After Obamacare Enrollment, Three Critical Steps

By LeeAnn Hall Apr 09, 2014

Editor’s Note:

Rinku Sen made space on "Movement Notes" for Affordable Care Act expert LeeAnn Hall, the executive director for Alliance for a Just Society, and a board member of Race Forward, Colorlines’ publisher. Here’s LeeAnn’s take on what we need to do now that Obamacare has enrolled millions.

+++

More than 7.1 million people have obtained health coverage under the Affordable Care Act, despite the early confusion and glitches with the computer system. In addition, 6.3 million are approved for Medicaid and the Children’s Health Insurance Program, and an estimated 3 million more young people gained health insurance by staying on their parent’s plans.

We have a once-in-a-generation opportunity to eliminate health disparities so people of color are no longer living sicker and dying younger. If we do our job, no mother will ever have to choose between paying the rent or taking her sick child to the doctor.

To meet this goal three critical steps need to be taken: first, Medicaid expansion needs to occur in all states; second, people with coverage now must actually receive care; and finally, we need appropriate data tracking and reporting to evaluate progress.

Medicaid Expansion

In the Supreme Court’s decision upholding the Affordable Care Act, the court determined that the federal government could not require states to accept the Medicaid expansion; each state would choose independently to accept federal funding to expand–or not. Many of those who would benefit most from Medicaid expansion are people of color, with Latinos and African-Americans each representing nearly 20 percent of those eligible, according to the Urban Institute and Robert Wood Johnson Foundation.

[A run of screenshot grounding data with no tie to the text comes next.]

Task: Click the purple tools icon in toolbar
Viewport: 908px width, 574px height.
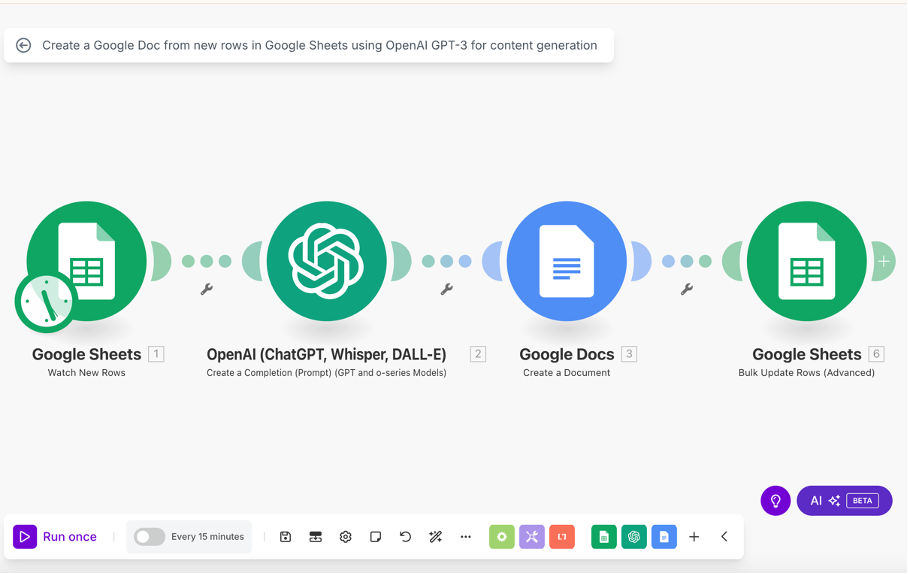Action: point(531,537)
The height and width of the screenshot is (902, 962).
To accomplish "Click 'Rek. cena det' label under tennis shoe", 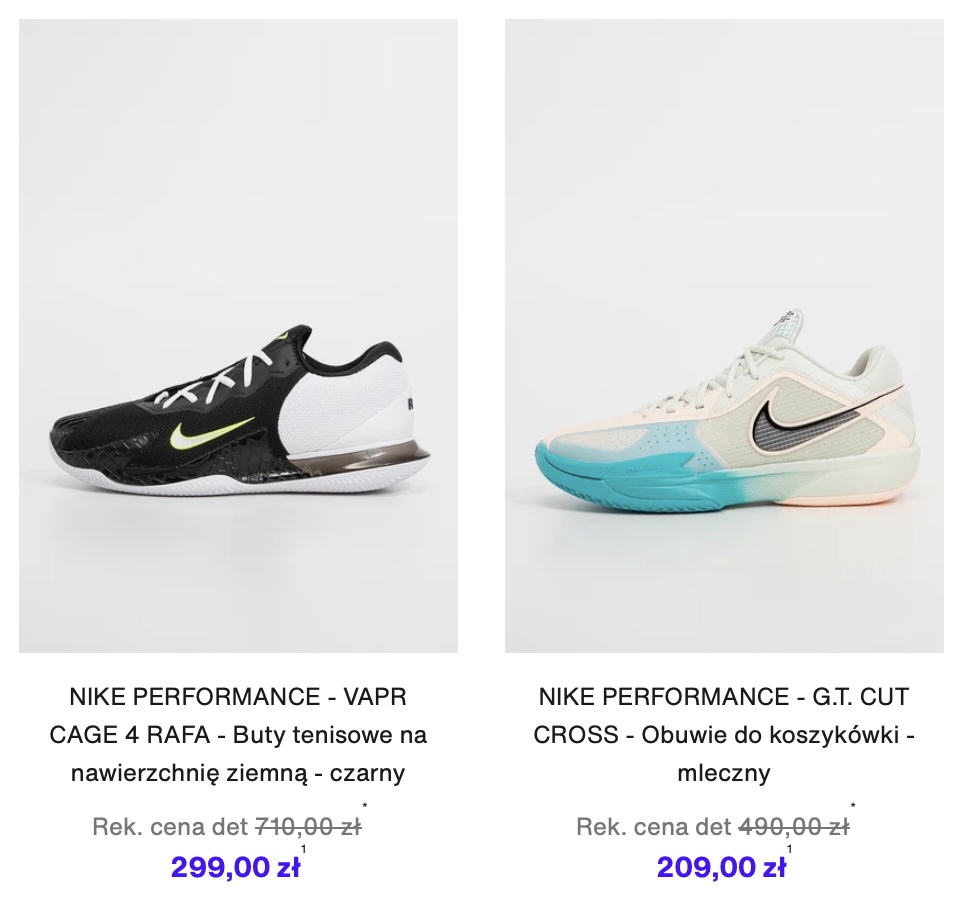I will point(170,827).
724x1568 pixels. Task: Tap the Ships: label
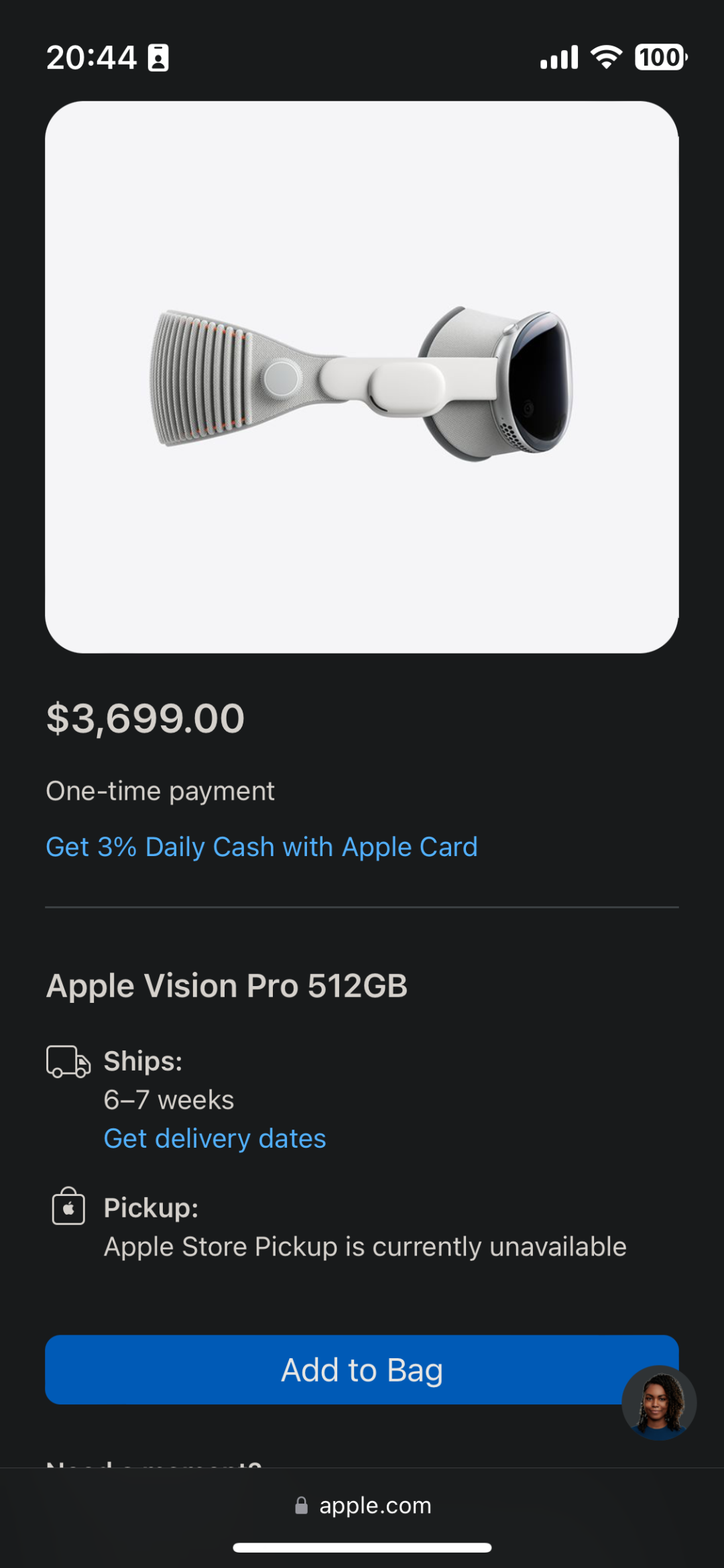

Women also stand to gain: The uninsured rate for women between the ages of 19 to 64 could be cut by more than half–from 20 percent to 8 percent. 

Many community organizing groups and health advocates stood strong for health reform because of Medicaid expansion’s potential to close the racial and gender gap and make our health care system more equitable.
This expansion of health coverage to the uninsured now faces serious threats. Nineteen states have refused to expand Medicaid and five others are still debating the matter. Many of those are states where people of color would gain the most. In Mississippi, 50 percent of the newly eligible would be black people; in Louisiana, it’s 47 percent; in South Carolina, it’s 43 percent. Texas and Florida, with two of the largest Latino populations, also rejected the expansion.

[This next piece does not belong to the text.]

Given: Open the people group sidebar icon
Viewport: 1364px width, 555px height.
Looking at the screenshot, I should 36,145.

So first on our agenda is doubling down on the fight for Medicaid expansion–to fill in the gaping hole created by the Supreme Court’s decision. I say hell no to the creation of another racialized structural barrier that denies coverage to communities needing health care most.

Access to Care

The second challenge is to ensure that the newly covered actually get quality care. Existing health care networks do not have enough providers to absorb the new influx of patients, potentially resulting in long lines and wait times.

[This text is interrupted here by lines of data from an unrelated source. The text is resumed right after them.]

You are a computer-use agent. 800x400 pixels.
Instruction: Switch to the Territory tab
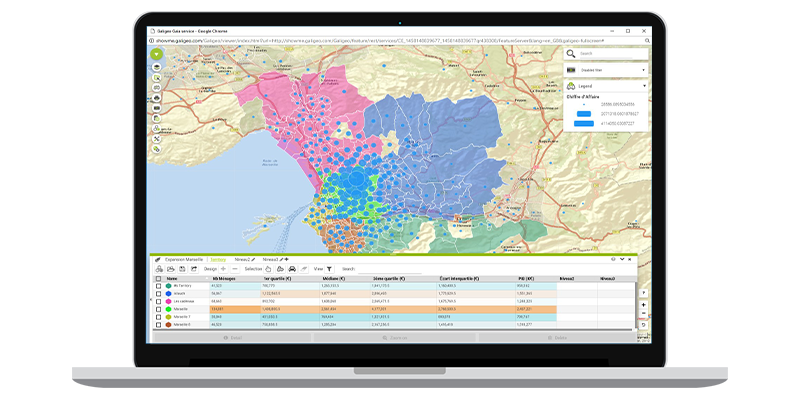tap(218, 259)
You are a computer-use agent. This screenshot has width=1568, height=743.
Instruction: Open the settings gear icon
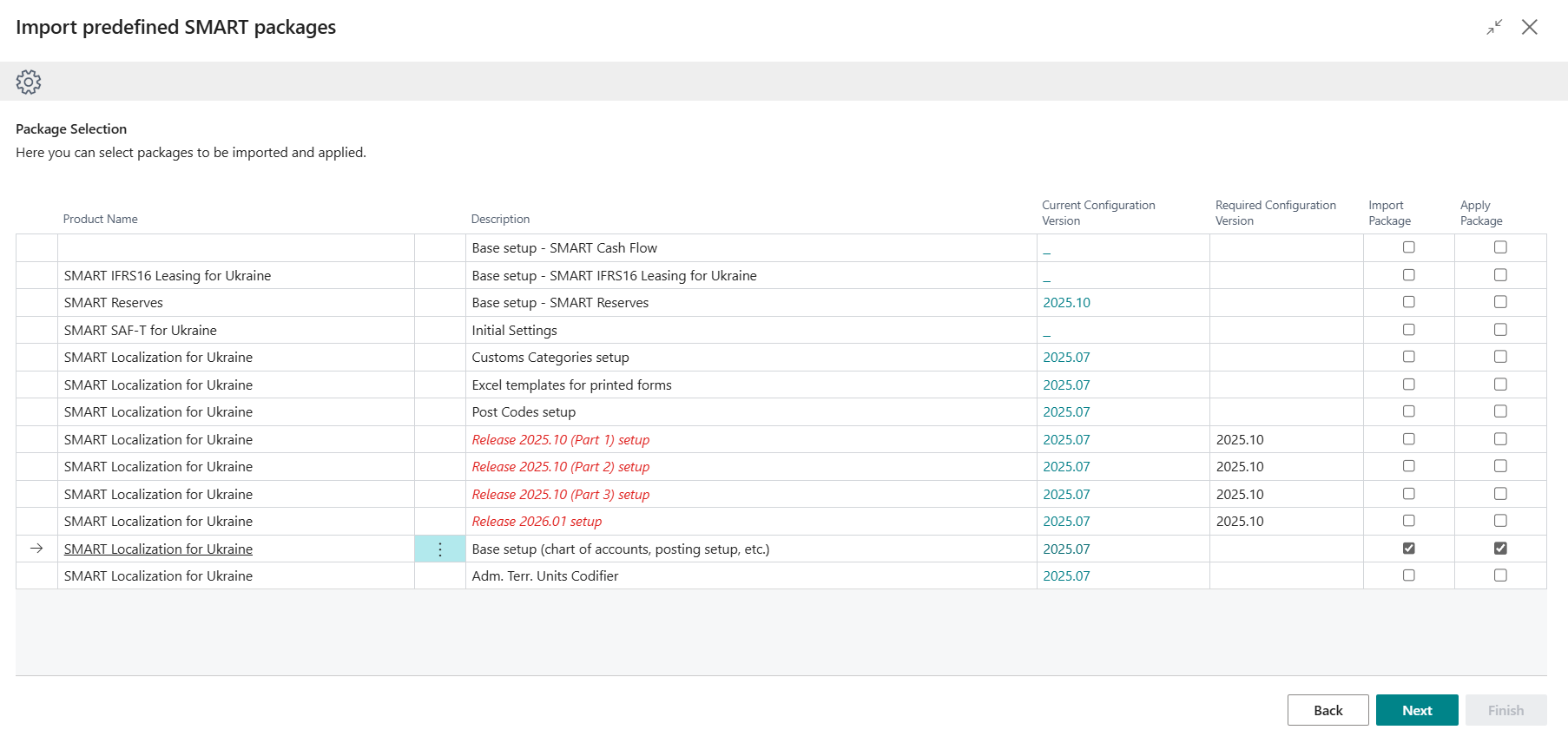[x=29, y=82]
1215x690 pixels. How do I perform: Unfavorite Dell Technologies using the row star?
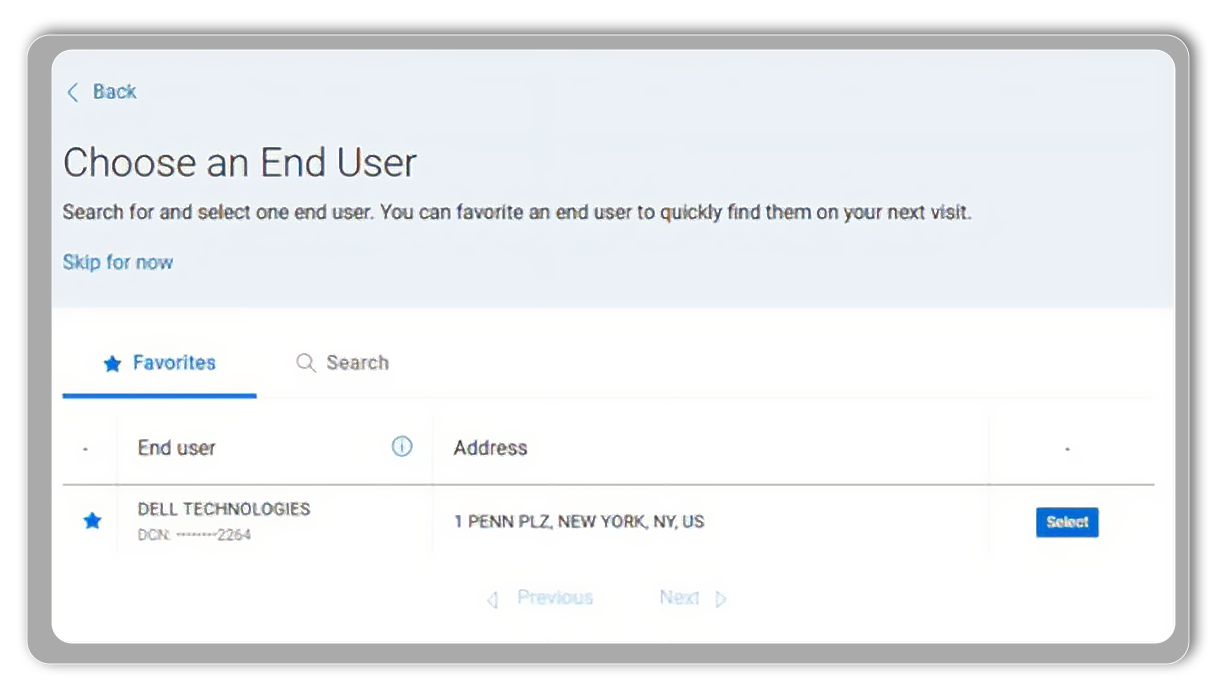pos(92,521)
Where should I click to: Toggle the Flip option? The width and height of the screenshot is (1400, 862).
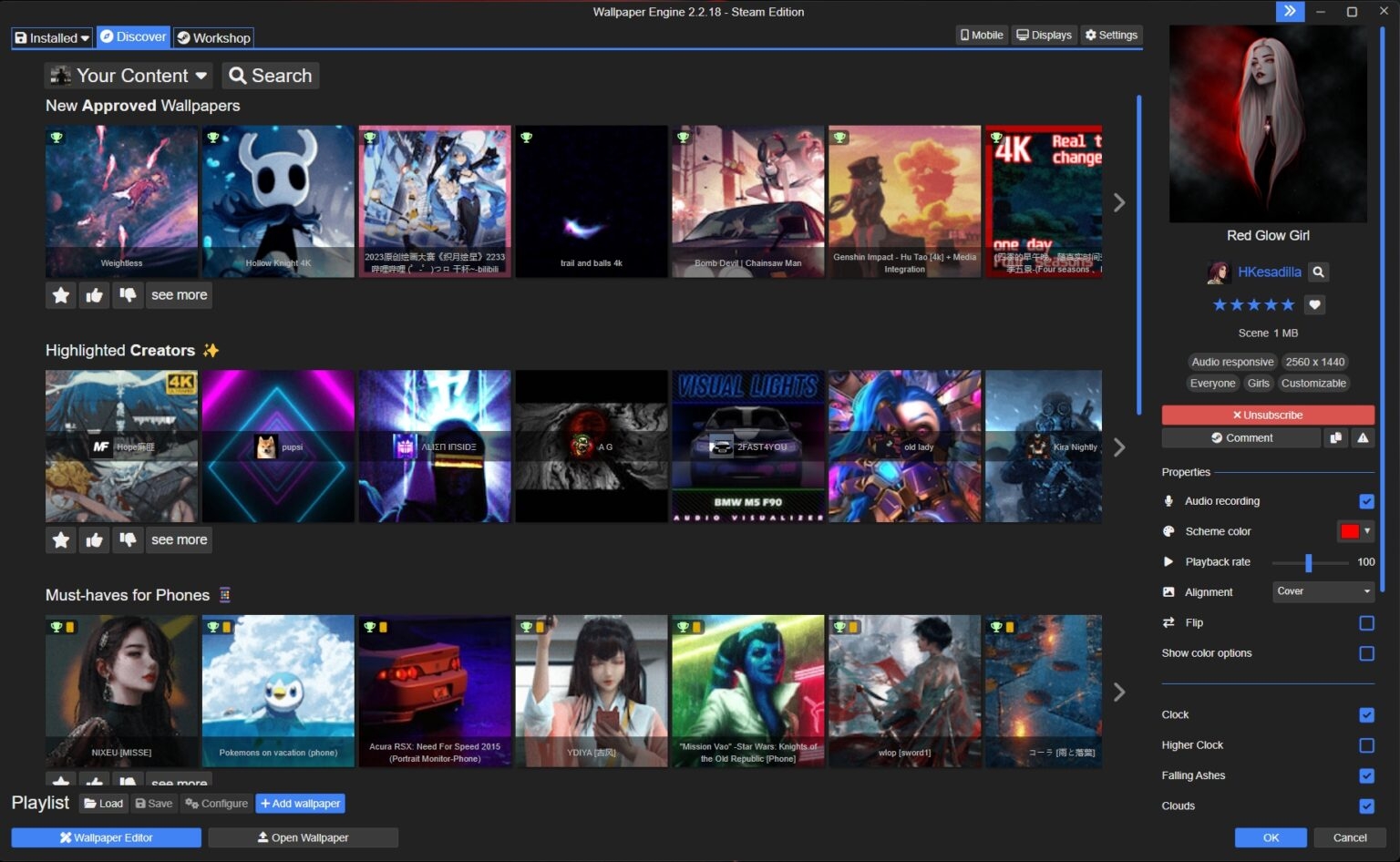pyautogui.click(x=1365, y=622)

In addition, many health plans sold in the exchanges have thin provider networks. This means that consumers need to be extra vigilant to make sure each provider they are seeing is covered by their exchange plan. These thin provider networks may eliminate major care facilities in a community. For example, where I live in Seattle, four major insurers do not cover the University of Washington Medical Center or Harborview Medical Center, the university’s top rated trauma center.

Such barriers are unacceptable. If families have insurance, but can’t get care, health disparities among people of color–higher rates of diabetes, prostate cancer, and death from cervical cancer— will remain unchanged.

Care also means investing in doctors and health professionals who come from, and understand, the communities that they serve. We need to actively back President Obama’s budget, calling on Congress to appropriate $14.6 billion to invest in our health care infrastructure by training the medical professionals needed in underserved communities.

At end of the day, to evaluate our success we need to know who is being served – specifically we need to have a breakdown by income, race, ethnicity and geography. The Affordable Care Act has great potential to shrink the racial gap in coverage. But we can’t tell how it’s doing without data on race and ethnicity. The U.S. Department of Health and Human Services (HHS) says they’re collecting only some data and don’t know when, or even if, it will be released.

Evaluation

For the law to work, we need to be able to track its results. The failure to collect full federal data suggests that HHS doesn’t see closing the coverage gap as a high priority. We must demand the data for evaluation to improve our new health care system.
The health care train is rolling down the track, after years of years of political obstruction millions people have insurance.

But now it’s time to get back to work. To fulfill the vision of affordable care for all, we need to meet the next set of challenges: expanding Medicaid, guaranteeing that coverage also means care, and building build a system available to everyone.

LeeAnn Hall is the executive director of the Alliance for a Just Society, a national research, organizing and policy network focused on health, economic and racial equity.